"Into the forest the warrior goes,

Now past the glade where the tall grass grows

Beyond the river that sparkles bright

Then through the rain; and last, sunlight."

(Origin unknown: thought to be Delaware children's rhyme)

Mid-summer, 1758

"Help me with the buckets, Ben," Alice called out, tucking wisps of sun-lightened hair out of her face as she straightened upright. Sweat ran down her back unpleasantly, making her long for a proper bathe in the stream, but that would have to wait until the regular cabin chores were finished. There was always so much to do. She and Cora had grown somewhat used to the work, which was more repetitive than strenuous: hauling water, preserving and preparing food, washing clothes. But with Nathaniel and Uncas spending almost all their daylight hours on the building of the new cabin, there was little time for sleeping in, idle walks to gather flowers, or swims that were anything more than a quick scrub of one's extremities.

The boy she had addressed appeared and took two of the water-filled buckets as she had requested. Though Ben was quick to obey and not lazy, it was difficult for any of the adults to induce him to speak in either English, of which his understanding was growing, or Delaware. Alice often wondered how long it would be before he was judged suitable for introduction to Chingachgook and the other relatives at the wolf camp, where he was to make his permanent home, if Nathaniel had his way. In the meantime, Alice did not mind his presence. Ben was biddable and, though still small for his age, surprisingly useful. They often sent him back and forth between the original cabin and the site of the new one with food or messages for the men, and he covered the mile in minutes. He had lost his initial wariness of Alice, but spent most of his time with Cora, whom he adored and would do anything for.
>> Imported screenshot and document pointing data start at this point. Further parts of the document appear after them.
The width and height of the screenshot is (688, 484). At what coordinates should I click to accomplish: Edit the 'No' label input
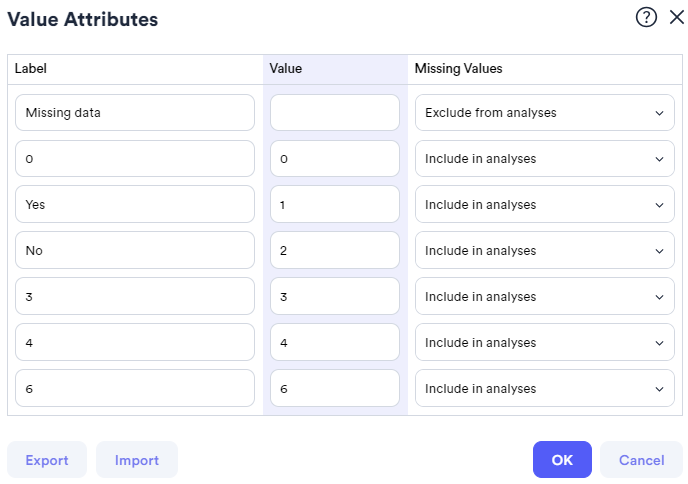[135, 251]
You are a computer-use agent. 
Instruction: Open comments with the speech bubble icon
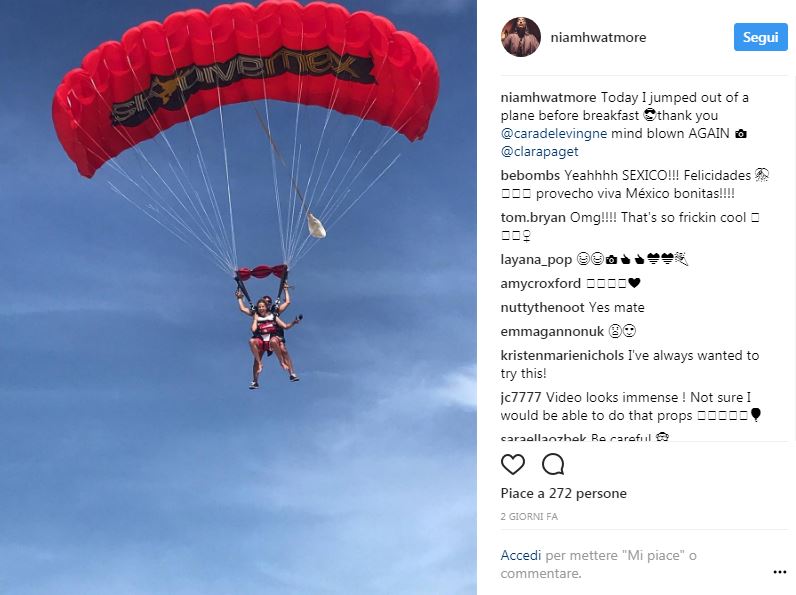(x=553, y=464)
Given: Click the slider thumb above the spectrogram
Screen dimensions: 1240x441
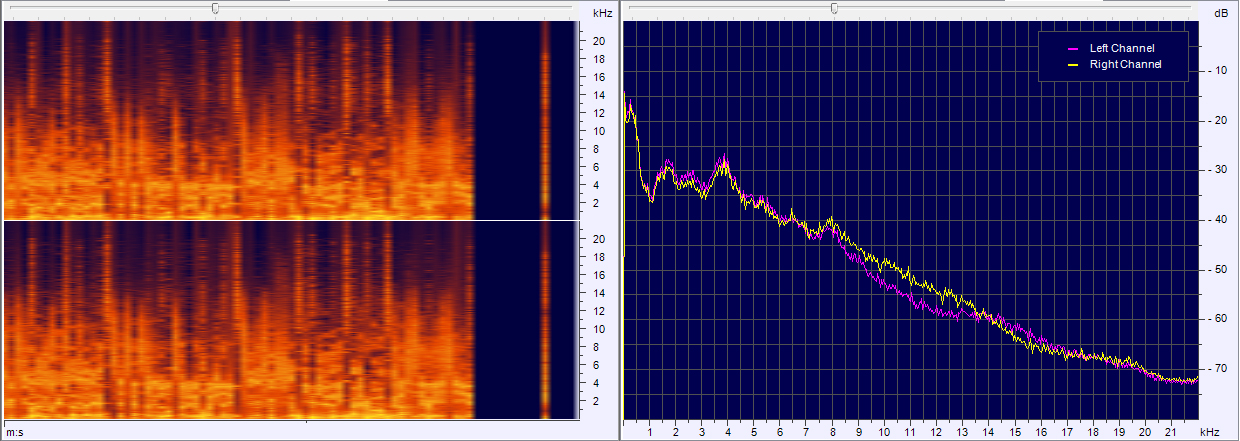Looking at the screenshot, I should 215,8.
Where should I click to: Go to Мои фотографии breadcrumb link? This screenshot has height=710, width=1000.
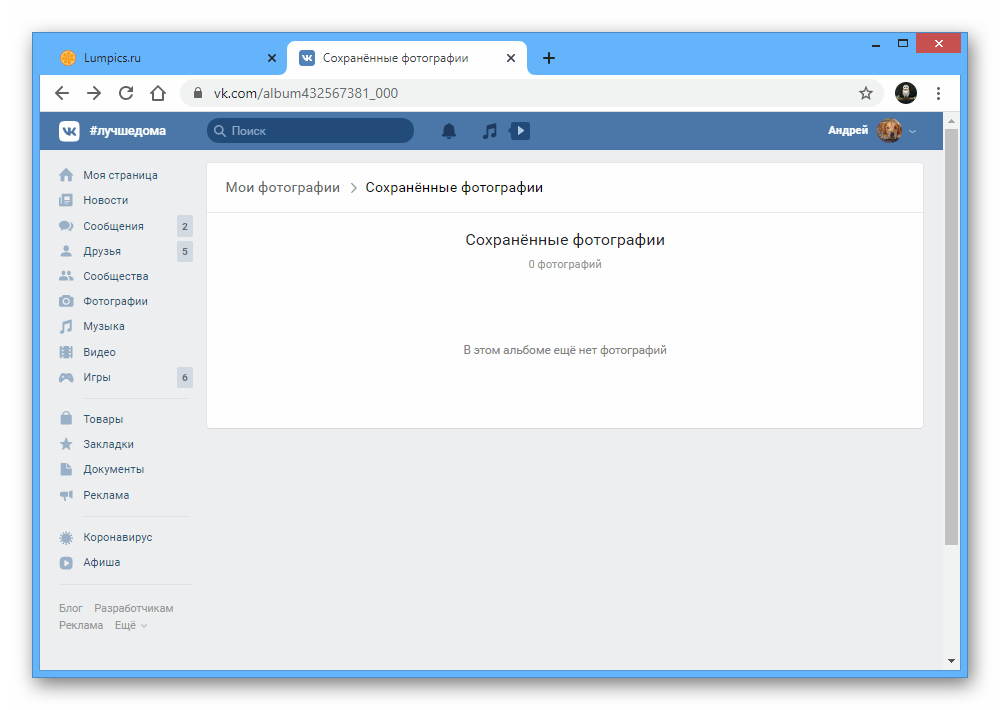(282, 187)
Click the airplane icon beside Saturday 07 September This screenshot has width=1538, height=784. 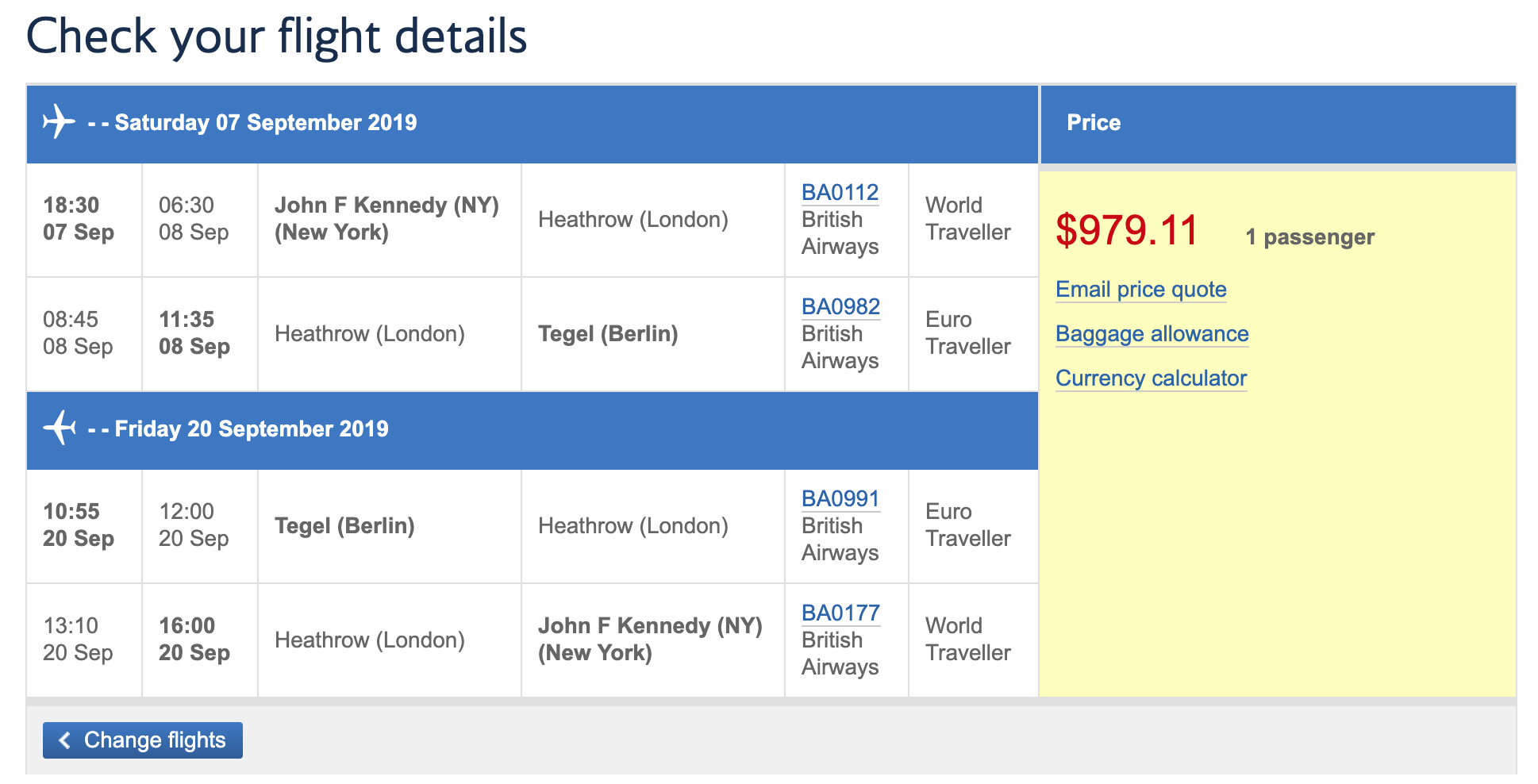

Both Nathaniel, and particularly Uncas, Ben continued to regard with a watchfulness that bordered on suspicion, a fact that had not gone unnoticed by any of them but which they had decided as a whole to overlook.

Alice took the last bucket, sliding it into the crook of her elbow where its weight rested a little more comfortably, and preceded Ben back up the path, now swarming with wildflowers, to the clearing. The sun was piercingly bright midday, and there was little wind to help offset its heat. Alice looked forward to the relative coolness of the cabin.

Indoors, she remembered that Cora had been intending to cook biscuits that day, and had a brisk fire going for that purpose. The warmth struck her afresh as she came through the open doorway. Cora crouched by the fire, her face visibly flushed even in the glow thrown off from the hearth.

"Aren't you sweltering?" Alice demanded, setting her water down. Ben lingered behind her in the entryway.

"Yes," Cora admitted, "but I wanted to try these again." She wiped her forehead with the back of her hand and looked at the lumps of half-baked dough lined up near the blaze. Glancing back at Alice, she gave a laugh that sounded as if it meant to be lighthearted but couldn't quite manage it. "Not quite up to the standards of home, are they?"

It was odd to hear her sister say home and know that she meant England. Alice didn't herself know at which point she had come to think of the cabin as her home; perhaps it had been at some time through the long winter spent with Uncas, perhaps not till she had been reunited with Cora and Nathaniel and realized that this was home now...she wasn't certain.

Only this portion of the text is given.